[Available records Boundary: Start]

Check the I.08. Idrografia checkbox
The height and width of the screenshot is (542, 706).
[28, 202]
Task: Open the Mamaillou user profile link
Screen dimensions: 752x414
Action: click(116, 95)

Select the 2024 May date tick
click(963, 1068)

[Available records Boundary: End]
[Available records Boundary: Start]

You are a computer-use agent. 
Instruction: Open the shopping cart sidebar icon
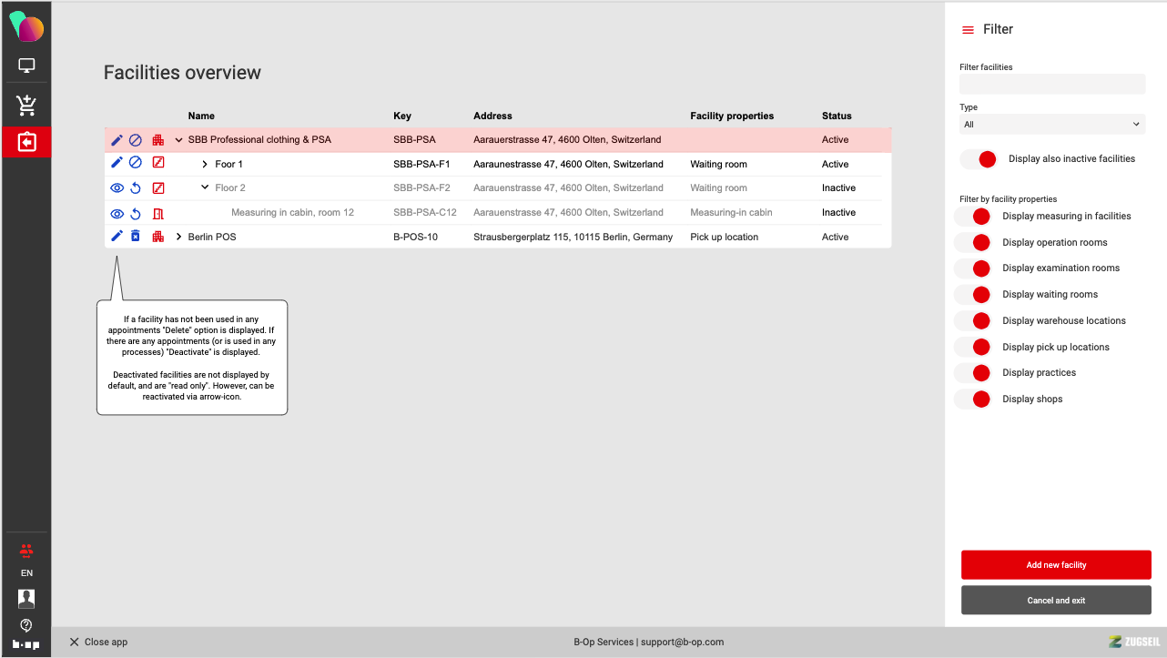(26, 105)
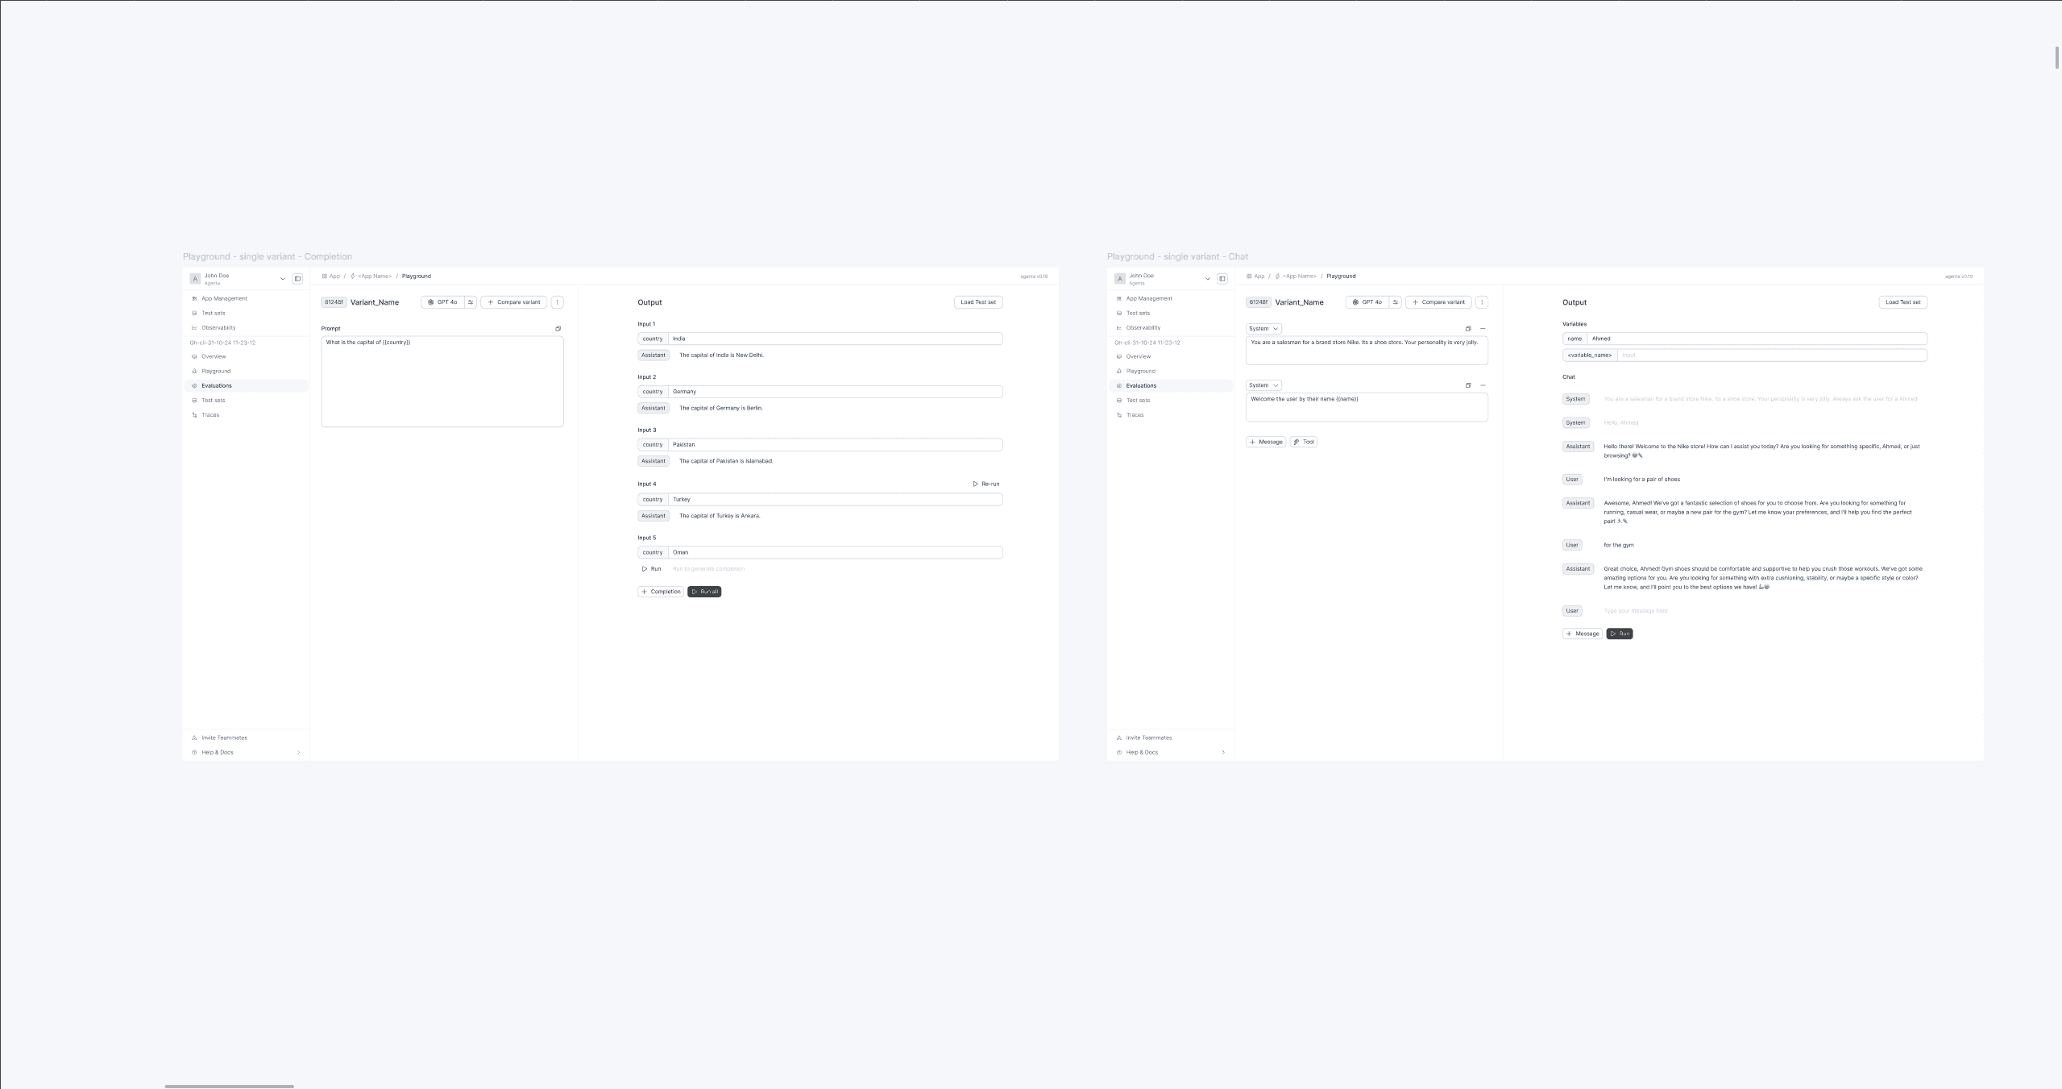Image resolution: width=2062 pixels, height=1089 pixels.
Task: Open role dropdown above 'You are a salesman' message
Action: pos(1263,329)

[Available records Boundary: End]
[Available records Boundary: Start]

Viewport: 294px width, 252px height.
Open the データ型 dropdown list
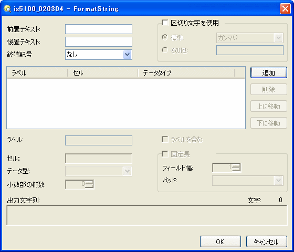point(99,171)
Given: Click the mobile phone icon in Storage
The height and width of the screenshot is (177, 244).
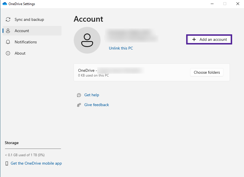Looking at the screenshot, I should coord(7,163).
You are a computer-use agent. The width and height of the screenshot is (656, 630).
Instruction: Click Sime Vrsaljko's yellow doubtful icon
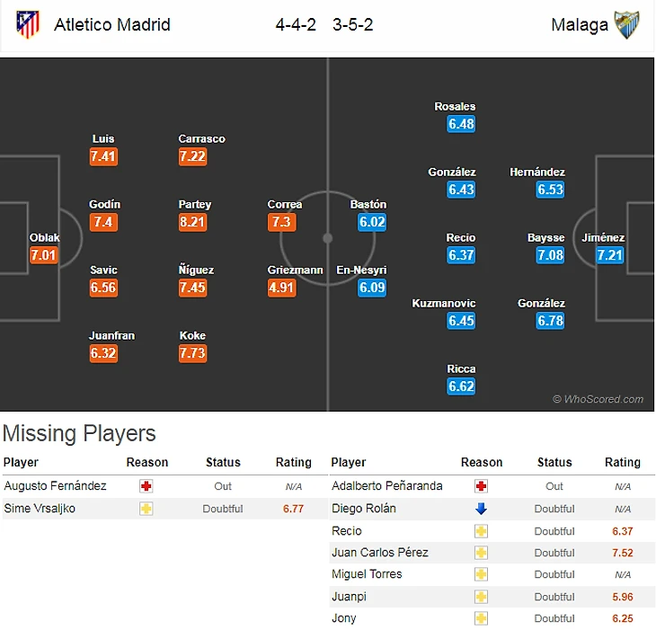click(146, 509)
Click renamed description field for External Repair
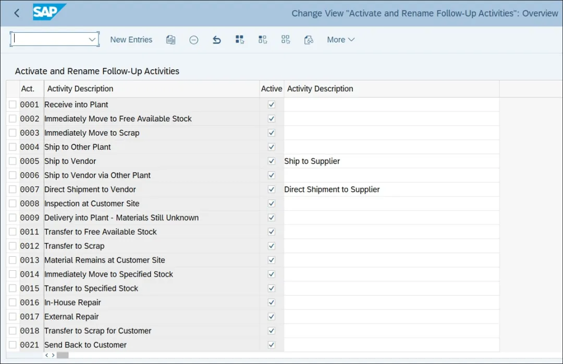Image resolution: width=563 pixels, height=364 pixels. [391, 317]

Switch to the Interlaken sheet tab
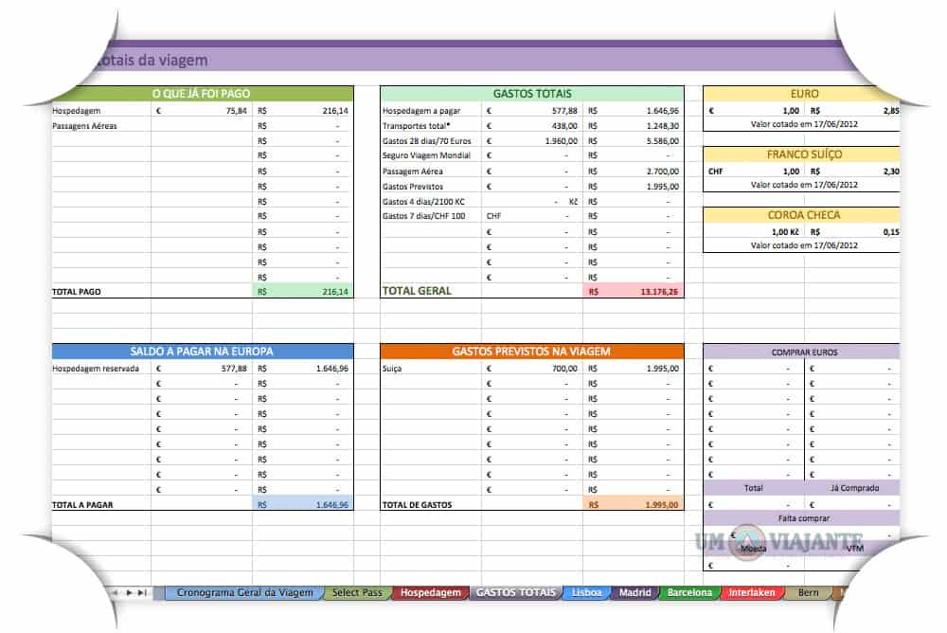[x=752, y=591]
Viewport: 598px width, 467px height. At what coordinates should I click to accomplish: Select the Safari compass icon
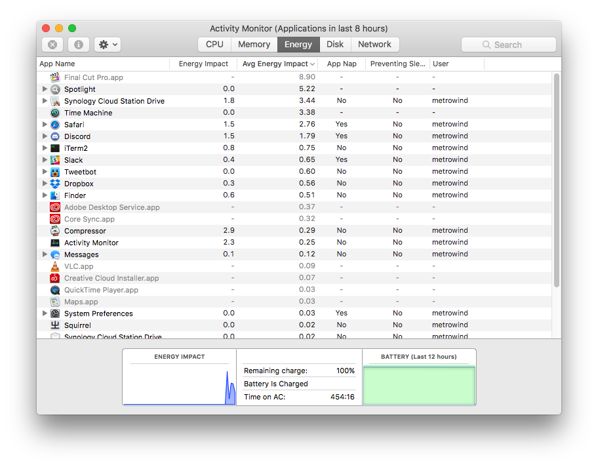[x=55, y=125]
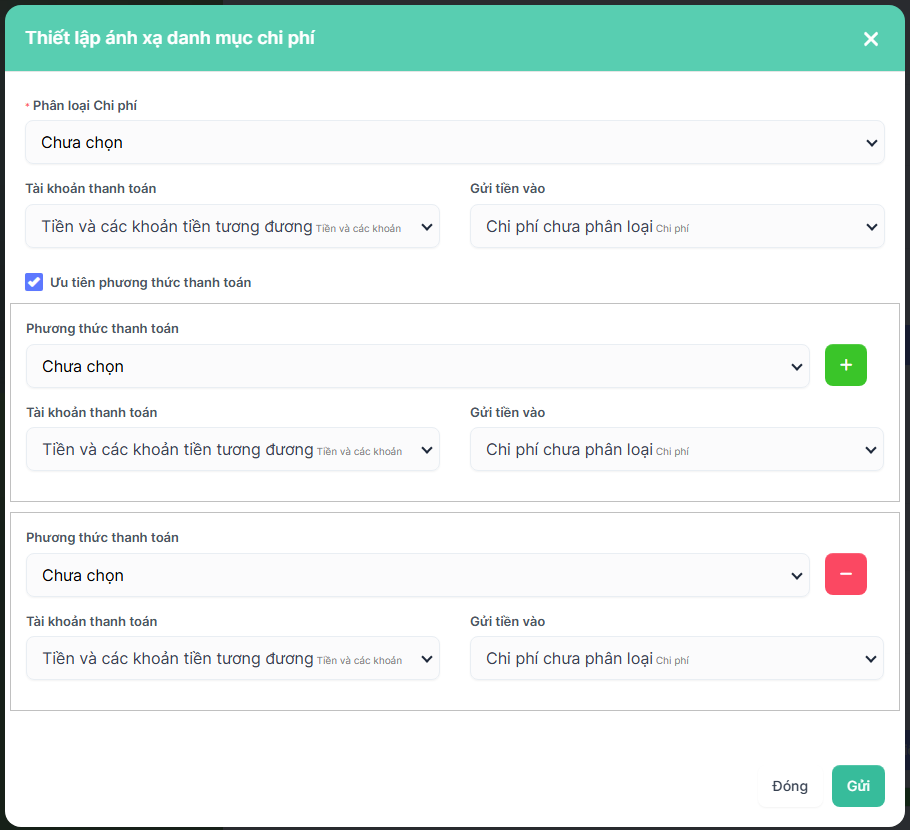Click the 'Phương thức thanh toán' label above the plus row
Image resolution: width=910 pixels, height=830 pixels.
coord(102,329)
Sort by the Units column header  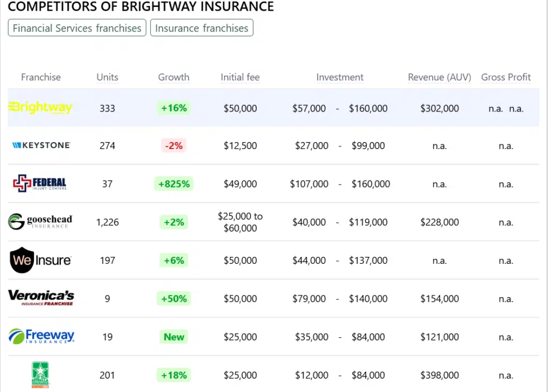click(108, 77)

[Available records Boundary: End]

Your goal = Say how many lines of the entries hold the string "computer". Nothing but the number should be given.

Task response = 2